Sex workers are increasingly at risk of violence, and being forced to do things they don’t want to – and the internet is at least partly to blame. That’s the frank assessment of women who have worked on the streets and in the legal and illegal brothel industries, and have been interviewed by Fairfax Media.
All say that there is considerably less demand for sex work than five years ago and, as women compete for fewer clients, they are facing demands for unsafe sexual practices and regular violence.
Project Respect, a not-for-profit group that supports women in the sex industry, is calling for the everyday violence against sex workers to be recognised as just as significant a problem as violence against women more broadly.
Kathleen Maltzahn, the group’s founding director, says there was a view that once sex workers had taken a client’s money, they consented to everything that occurred with that client.
“As long as people think, ‘you took the money so therefore you consented’, that’s going to be a big problem,” she says.
The women interviewed by Fairfax Media said the rise of internet “hook up” sites such as sugardaddyforme.com and f—book.com were making it easier for men to connect with sex workers and sexual partners, and contributing to a downturn in the industry.
They say violence is a daily part of their life.
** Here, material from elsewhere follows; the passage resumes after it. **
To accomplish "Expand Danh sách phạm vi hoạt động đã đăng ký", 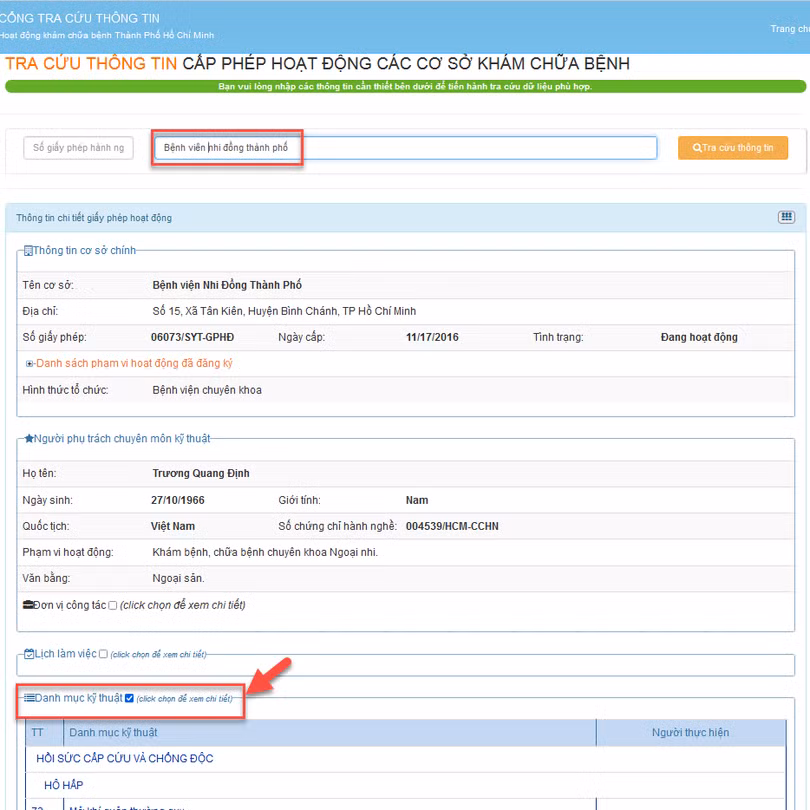I will click(134, 364).
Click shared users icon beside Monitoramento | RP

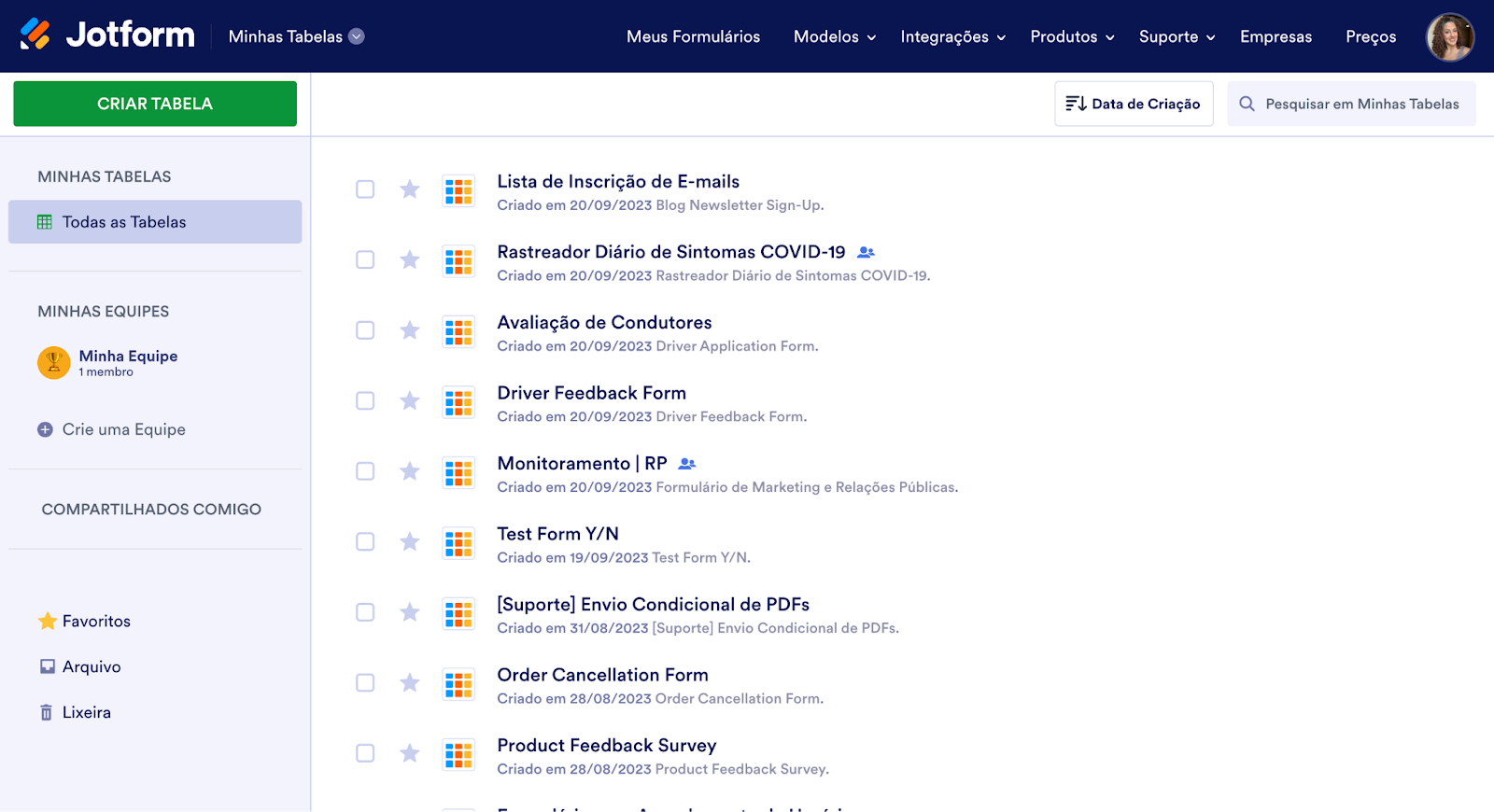click(x=687, y=464)
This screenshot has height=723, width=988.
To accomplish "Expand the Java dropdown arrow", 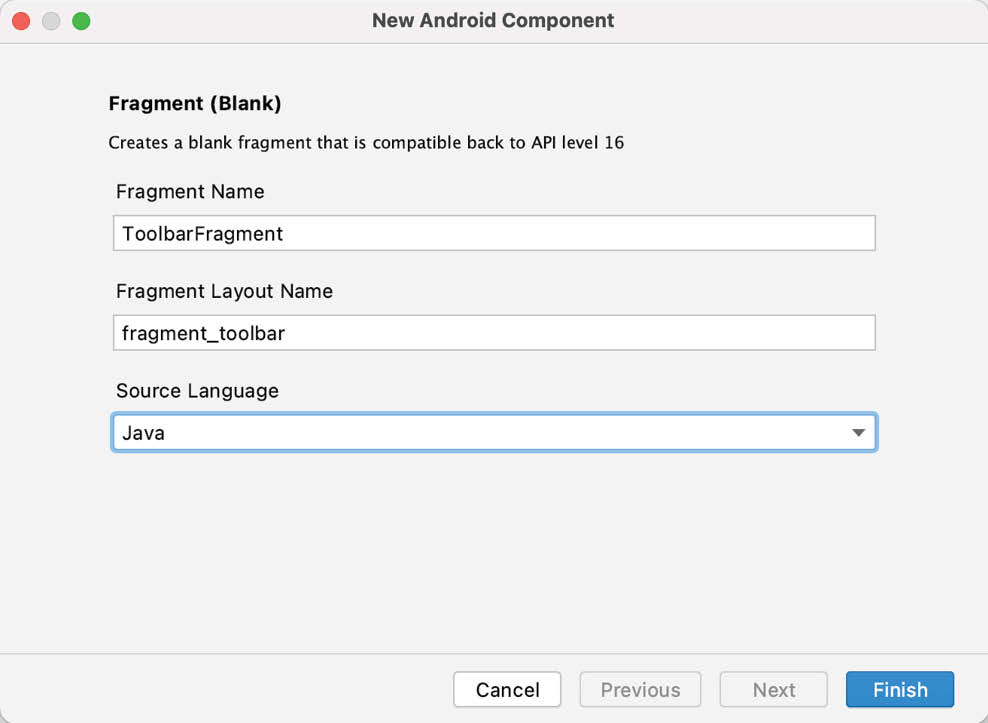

The most common forms are biting, slapping, pinching, hair pulling, verbal abuse and rough sex, which they say is present in almost every interaction. None had reported being victims of this violence, which they considered “part of the job”.
At Project Respect’s Fitzroy office, four women who have recently left the sex industry sit around a table. Haltingly at first, they tell their stories.
Jen* says when she started brothel work five years ago, women could make $500-$600 over a seven-hour day shift. Now, they’d be lucky to make $200.
Hannah, who spent about six years doing street sex work in St Kilda, says that as the industry declines, sex workers have been forced to drop their prices, and offer services that would have previously attracted a high fee.